*GIVEN EXERCISE:* Recast the lines between the one holding "487x427 pixels." and the one holding "will [451, 304].", inclusive, as a numbered list, omitting blank lines.

*EXERCISE INPUTS:*
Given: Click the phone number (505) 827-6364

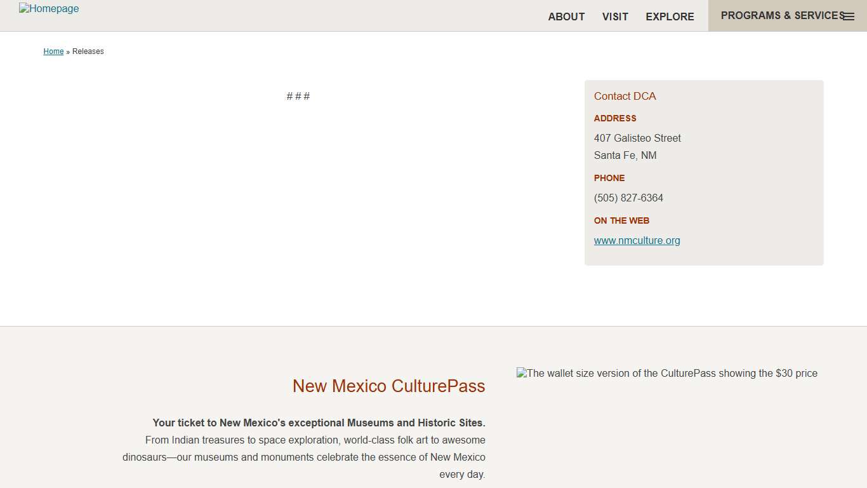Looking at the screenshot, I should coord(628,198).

* * *

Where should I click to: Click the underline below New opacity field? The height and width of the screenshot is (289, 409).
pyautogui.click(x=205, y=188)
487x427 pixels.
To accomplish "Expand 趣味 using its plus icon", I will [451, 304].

*FULL SOLUTION:*
1. 487x427 pixels.
2. To accomplish "Expand 趣味 using its plus icon", I will [451, 304].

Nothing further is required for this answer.